Stored data.
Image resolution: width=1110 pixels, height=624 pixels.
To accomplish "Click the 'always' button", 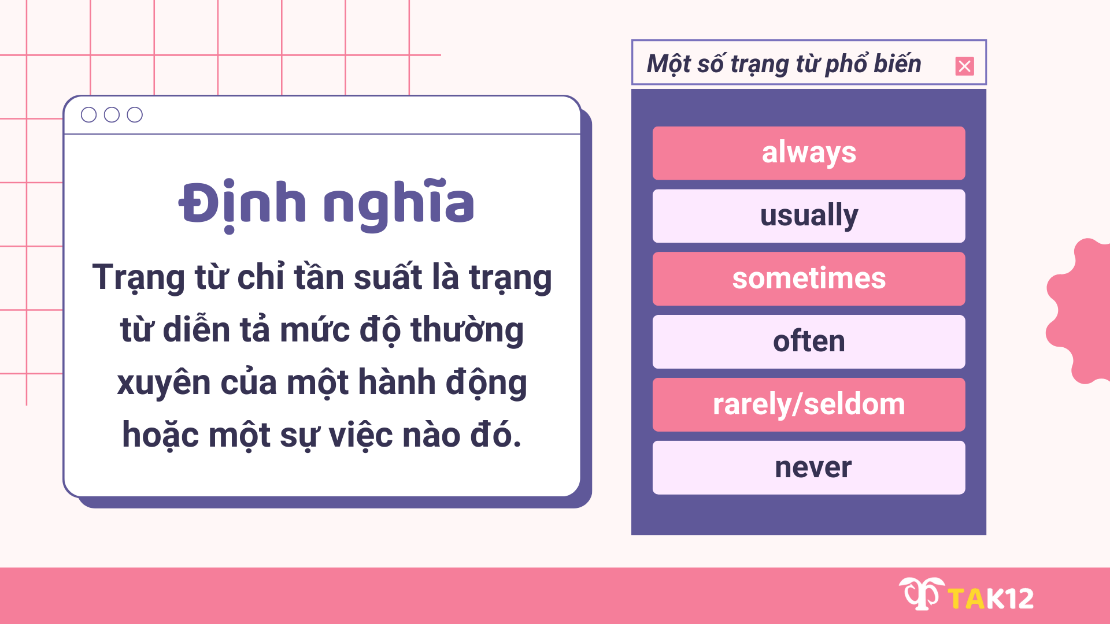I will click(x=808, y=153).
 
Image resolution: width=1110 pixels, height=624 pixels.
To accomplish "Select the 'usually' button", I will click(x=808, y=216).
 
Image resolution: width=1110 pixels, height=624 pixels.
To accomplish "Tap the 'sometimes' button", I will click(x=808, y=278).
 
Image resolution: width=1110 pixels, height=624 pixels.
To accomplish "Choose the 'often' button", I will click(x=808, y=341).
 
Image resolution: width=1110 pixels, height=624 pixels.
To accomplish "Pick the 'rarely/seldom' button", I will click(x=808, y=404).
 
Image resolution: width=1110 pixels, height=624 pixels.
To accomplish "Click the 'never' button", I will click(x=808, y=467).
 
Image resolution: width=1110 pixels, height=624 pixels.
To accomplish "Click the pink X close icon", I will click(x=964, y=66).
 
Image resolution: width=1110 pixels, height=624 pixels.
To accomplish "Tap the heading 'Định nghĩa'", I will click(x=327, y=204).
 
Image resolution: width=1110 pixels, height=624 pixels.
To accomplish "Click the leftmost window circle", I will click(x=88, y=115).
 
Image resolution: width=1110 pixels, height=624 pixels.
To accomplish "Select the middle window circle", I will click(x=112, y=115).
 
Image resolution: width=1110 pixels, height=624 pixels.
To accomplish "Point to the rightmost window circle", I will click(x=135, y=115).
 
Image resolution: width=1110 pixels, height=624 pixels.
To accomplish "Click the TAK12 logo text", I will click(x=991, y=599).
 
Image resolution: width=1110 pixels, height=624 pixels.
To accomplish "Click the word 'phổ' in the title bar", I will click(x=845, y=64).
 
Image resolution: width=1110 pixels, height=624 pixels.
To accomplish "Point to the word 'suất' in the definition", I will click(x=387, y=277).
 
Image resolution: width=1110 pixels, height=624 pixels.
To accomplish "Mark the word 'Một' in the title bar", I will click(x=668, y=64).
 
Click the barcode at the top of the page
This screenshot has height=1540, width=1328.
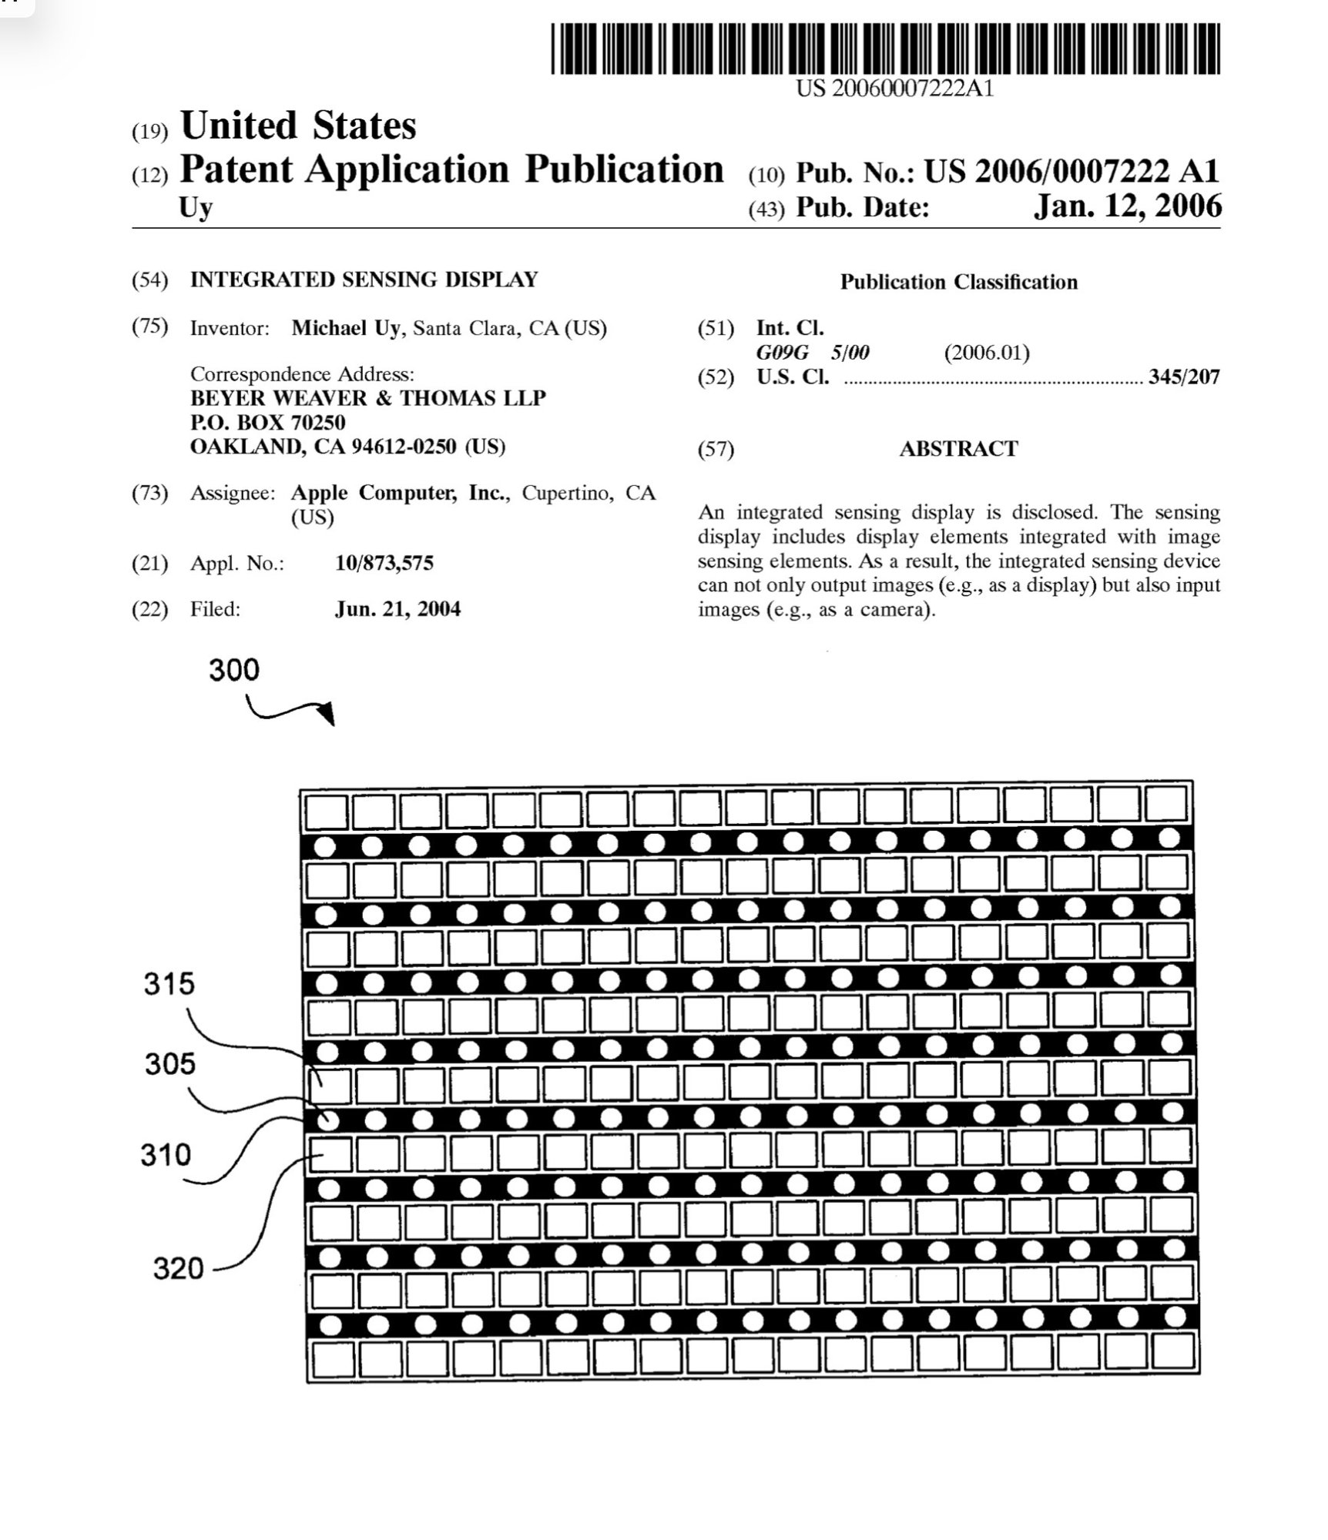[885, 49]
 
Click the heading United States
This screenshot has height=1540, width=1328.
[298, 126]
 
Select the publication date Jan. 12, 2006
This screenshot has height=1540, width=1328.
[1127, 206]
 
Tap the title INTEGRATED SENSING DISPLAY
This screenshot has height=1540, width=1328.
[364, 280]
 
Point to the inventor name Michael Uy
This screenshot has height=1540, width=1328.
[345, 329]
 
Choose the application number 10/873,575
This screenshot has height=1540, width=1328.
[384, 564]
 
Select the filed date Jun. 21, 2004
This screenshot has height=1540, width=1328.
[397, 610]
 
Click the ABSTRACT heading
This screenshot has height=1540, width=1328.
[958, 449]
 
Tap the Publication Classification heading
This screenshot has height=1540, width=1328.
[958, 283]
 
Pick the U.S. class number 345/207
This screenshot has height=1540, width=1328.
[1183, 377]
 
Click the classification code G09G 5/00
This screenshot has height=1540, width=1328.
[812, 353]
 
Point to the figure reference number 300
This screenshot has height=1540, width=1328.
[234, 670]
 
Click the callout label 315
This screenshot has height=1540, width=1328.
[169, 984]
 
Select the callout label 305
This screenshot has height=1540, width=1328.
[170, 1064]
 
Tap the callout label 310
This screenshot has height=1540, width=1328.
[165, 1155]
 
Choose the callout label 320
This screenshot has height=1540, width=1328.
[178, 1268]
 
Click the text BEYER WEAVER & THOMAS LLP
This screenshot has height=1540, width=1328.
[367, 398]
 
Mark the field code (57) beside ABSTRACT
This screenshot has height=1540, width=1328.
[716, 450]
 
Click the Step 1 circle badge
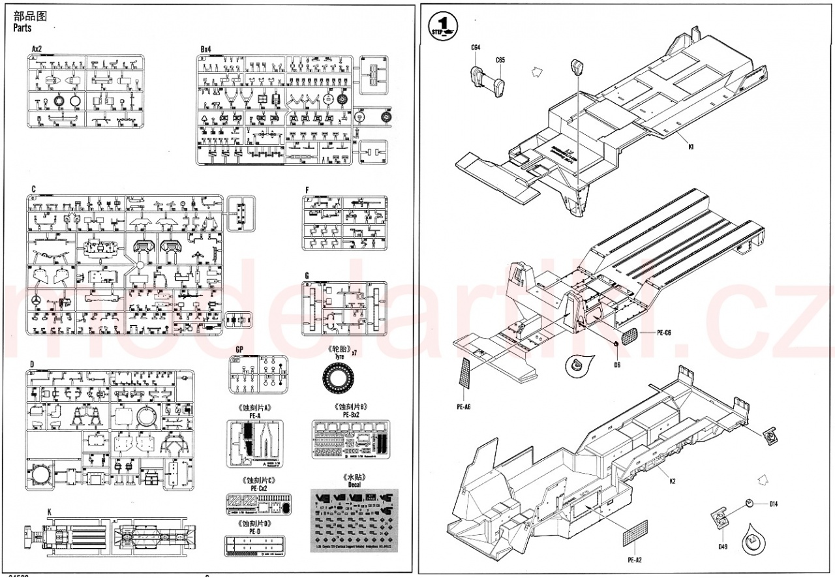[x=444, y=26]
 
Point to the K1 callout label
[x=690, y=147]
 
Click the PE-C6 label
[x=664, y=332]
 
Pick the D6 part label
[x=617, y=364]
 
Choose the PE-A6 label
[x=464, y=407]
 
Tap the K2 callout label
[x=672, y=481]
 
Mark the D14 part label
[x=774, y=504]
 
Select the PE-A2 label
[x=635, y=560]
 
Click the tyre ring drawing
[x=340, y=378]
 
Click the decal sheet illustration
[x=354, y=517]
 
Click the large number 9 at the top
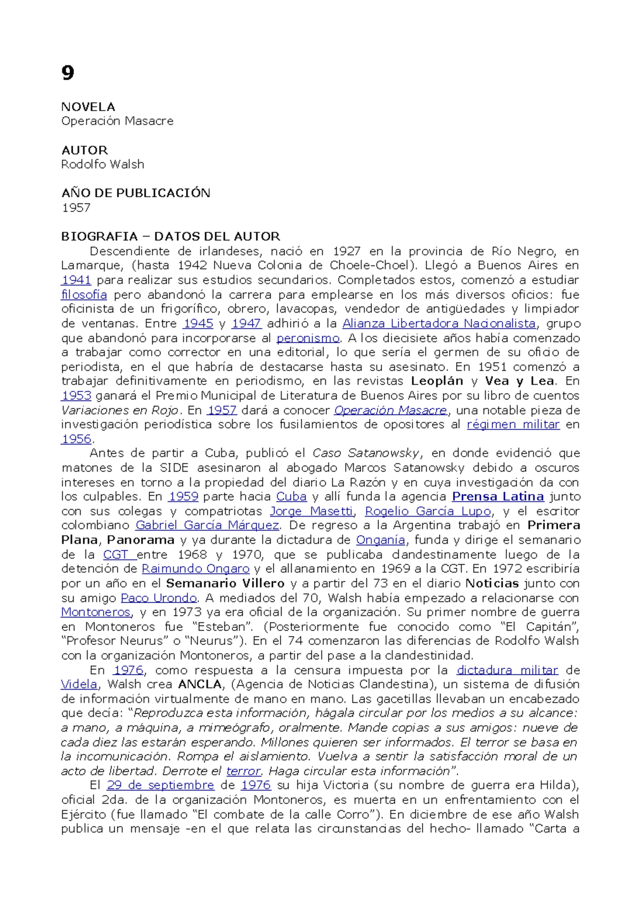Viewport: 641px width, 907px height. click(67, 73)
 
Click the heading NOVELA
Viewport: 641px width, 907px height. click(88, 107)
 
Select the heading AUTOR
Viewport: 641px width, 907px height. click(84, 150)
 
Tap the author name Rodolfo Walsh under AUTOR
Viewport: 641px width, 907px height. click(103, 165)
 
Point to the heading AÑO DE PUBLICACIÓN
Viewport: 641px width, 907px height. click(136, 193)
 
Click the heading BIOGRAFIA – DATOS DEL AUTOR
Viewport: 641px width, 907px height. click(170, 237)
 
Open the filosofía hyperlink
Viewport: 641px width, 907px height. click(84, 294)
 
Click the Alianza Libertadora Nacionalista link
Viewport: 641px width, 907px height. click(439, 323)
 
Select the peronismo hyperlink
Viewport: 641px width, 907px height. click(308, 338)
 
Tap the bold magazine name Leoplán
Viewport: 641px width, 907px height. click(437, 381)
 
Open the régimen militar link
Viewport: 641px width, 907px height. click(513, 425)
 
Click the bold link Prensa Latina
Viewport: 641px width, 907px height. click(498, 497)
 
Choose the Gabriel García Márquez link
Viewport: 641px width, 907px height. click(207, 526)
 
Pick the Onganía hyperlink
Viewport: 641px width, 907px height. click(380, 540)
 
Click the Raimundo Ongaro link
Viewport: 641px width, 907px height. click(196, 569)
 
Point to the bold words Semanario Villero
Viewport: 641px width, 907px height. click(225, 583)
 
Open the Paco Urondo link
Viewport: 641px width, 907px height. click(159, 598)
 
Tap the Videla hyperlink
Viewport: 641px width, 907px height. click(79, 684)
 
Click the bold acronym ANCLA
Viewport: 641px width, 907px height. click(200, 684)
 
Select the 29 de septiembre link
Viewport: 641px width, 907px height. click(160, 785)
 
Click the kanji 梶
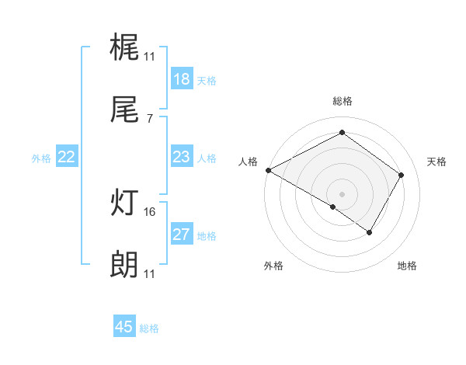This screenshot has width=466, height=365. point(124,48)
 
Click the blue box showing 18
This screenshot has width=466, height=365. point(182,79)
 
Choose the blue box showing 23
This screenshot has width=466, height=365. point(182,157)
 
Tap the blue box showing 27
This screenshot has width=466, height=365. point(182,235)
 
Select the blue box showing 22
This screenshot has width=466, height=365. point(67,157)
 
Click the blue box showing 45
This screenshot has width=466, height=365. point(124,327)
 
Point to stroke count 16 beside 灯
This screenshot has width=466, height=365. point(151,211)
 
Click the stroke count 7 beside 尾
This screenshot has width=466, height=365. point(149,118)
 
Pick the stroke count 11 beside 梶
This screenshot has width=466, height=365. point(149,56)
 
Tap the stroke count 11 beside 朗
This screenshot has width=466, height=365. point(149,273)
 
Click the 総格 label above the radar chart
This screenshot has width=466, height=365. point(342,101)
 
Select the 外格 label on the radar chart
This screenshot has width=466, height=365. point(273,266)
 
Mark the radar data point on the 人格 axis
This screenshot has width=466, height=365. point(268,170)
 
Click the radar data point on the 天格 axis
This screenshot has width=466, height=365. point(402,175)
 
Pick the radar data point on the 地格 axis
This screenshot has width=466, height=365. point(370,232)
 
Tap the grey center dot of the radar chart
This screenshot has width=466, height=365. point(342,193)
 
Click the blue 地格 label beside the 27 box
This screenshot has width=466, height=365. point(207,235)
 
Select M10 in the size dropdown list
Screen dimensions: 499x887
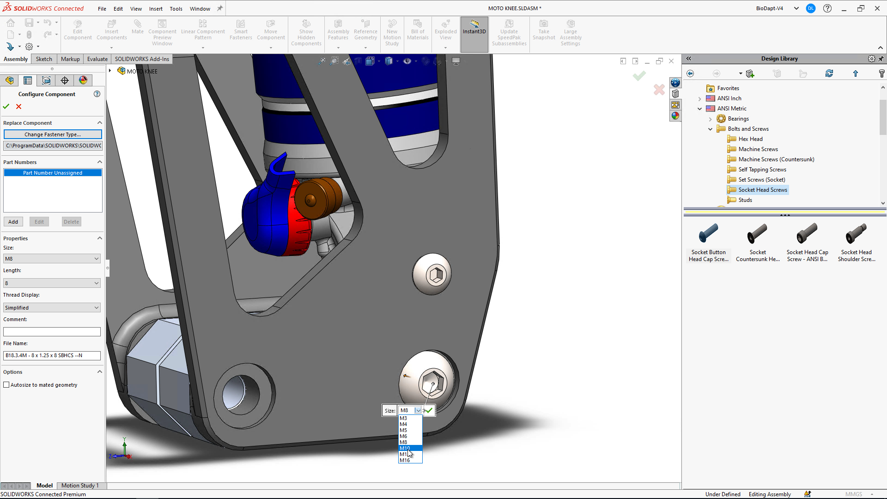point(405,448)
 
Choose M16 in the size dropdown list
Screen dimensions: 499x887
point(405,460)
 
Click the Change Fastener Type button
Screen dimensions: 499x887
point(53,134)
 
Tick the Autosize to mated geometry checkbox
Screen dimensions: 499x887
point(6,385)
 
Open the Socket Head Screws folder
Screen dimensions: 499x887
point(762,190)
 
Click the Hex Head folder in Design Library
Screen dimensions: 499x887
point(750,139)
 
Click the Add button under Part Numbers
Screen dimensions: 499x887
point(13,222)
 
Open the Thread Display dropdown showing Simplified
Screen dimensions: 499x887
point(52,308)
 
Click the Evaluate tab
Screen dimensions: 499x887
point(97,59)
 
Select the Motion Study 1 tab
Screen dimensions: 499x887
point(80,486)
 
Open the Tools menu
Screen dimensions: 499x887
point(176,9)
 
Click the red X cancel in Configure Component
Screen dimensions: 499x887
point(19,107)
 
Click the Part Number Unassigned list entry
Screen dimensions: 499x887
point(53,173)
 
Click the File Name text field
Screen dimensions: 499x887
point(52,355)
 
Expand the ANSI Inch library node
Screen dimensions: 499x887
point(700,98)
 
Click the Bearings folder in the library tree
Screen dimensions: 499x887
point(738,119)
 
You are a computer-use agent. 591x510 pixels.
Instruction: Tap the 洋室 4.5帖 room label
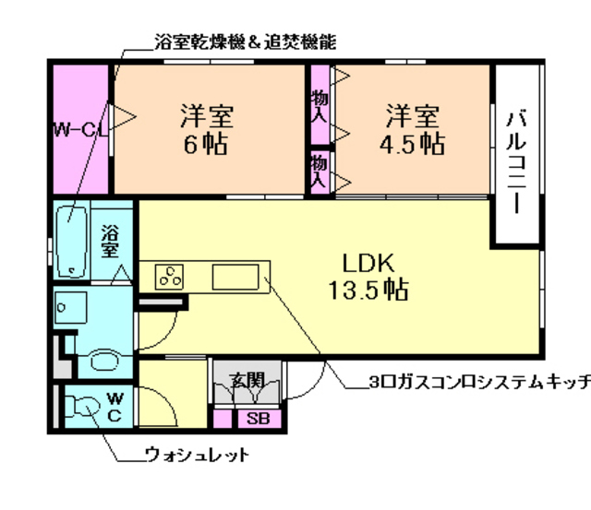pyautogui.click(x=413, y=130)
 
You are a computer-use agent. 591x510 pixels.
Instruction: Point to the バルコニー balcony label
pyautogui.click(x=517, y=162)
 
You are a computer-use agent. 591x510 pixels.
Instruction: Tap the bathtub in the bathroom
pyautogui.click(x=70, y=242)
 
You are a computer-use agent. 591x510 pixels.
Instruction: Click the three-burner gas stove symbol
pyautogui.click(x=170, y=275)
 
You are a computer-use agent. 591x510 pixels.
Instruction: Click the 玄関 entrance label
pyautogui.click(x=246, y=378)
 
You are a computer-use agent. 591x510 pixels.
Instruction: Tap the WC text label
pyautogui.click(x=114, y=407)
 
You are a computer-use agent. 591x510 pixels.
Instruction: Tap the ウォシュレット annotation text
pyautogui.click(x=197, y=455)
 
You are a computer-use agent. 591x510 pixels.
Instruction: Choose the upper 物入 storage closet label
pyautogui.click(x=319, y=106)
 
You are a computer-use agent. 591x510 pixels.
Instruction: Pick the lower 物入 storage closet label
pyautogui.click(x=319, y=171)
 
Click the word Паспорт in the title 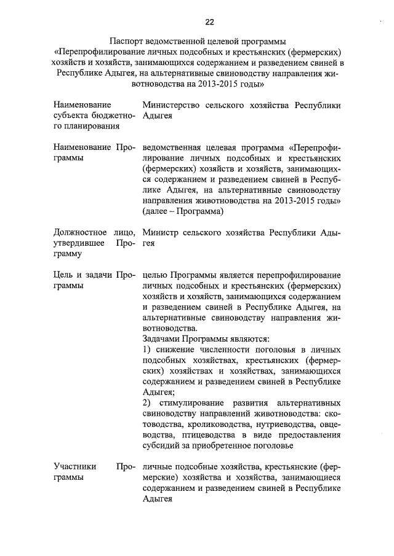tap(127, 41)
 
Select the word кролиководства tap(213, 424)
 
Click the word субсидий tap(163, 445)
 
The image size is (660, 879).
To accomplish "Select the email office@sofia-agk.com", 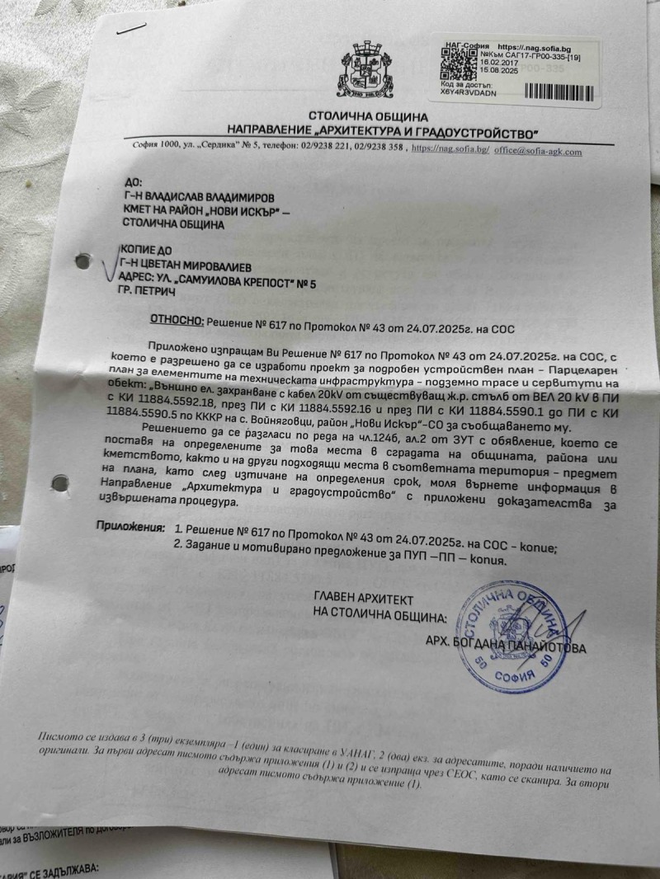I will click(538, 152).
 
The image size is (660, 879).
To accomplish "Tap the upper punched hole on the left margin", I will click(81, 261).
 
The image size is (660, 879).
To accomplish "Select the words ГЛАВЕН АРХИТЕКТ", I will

What the exercise asks. Rewrite the items from the line with "Select the 外格 label on the radar chart" up to and including the line with "point(700,98)", replacing "radar data point" with "data marker" wherever it occurs and leaving everything else unchanged. Omit the pictures from your answer.

Completed task.
Select the 外格 label on the radar chart
This screenshot has width=466, height=365. point(273,266)
 
Mark the data marker on the 人格 axis
This screenshot has width=466, height=365. point(268,170)
 
Click the data marker on the 天格 axis
This screenshot has width=466, height=365. point(402,175)
 
Pick the data marker on the 地格 axis
This screenshot has width=466, height=365. point(370,232)
 
Tap the grey center dot of the radar chart
This screenshot has width=466, height=365. point(342,193)
 
Click the blue 地格 label beside the 27 box
This screenshot has width=466, height=365. point(207,235)
 
Select M10 in the size dropdown list
Screen dimensions: 499x887
point(405,448)
 
Choose M16 in the size dropdown list
Screen dimensions: 499x887
point(405,460)
 
Click the Change Fastener Type button
Screen dimensions: 499x887
point(53,134)
 
Tick the Autosize to mated geometry checkbox
Screen dimensions: 499x887
point(6,385)
 
Open the Socket Head Screws folder
Screen dimensions: 499x887
point(762,190)
 
Click the Hex Head folder in Design Library
Screen dimensions: 499x887
point(750,139)
 
Click the Add button under Part Numbers
Screen dimensions: 499x887
point(13,222)
 
Open the Thread Display dropdown showing Simplified
Screen dimensions: 499x887
point(52,308)
 
Click the Evaluate tab
Screen dimensions: 499x887
point(97,59)
 
Select the Motion Study 1 tab
Screen dimensions: 499x887
point(80,486)
 
Open the Tools menu
Screen dimensions: 499x887
point(176,9)
 
Click the red X cancel in Configure Component
Screen dimensions: 499x887
point(19,107)
 
Click the Part Number Unassigned list entry
Screen dimensions: 499x887
point(53,173)
 
Click the File Name text field
Screen dimensions: 499x887
point(52,355)
 
Expand the ANSI Inch library node
Screen dimensions: 499x887
point(700,98)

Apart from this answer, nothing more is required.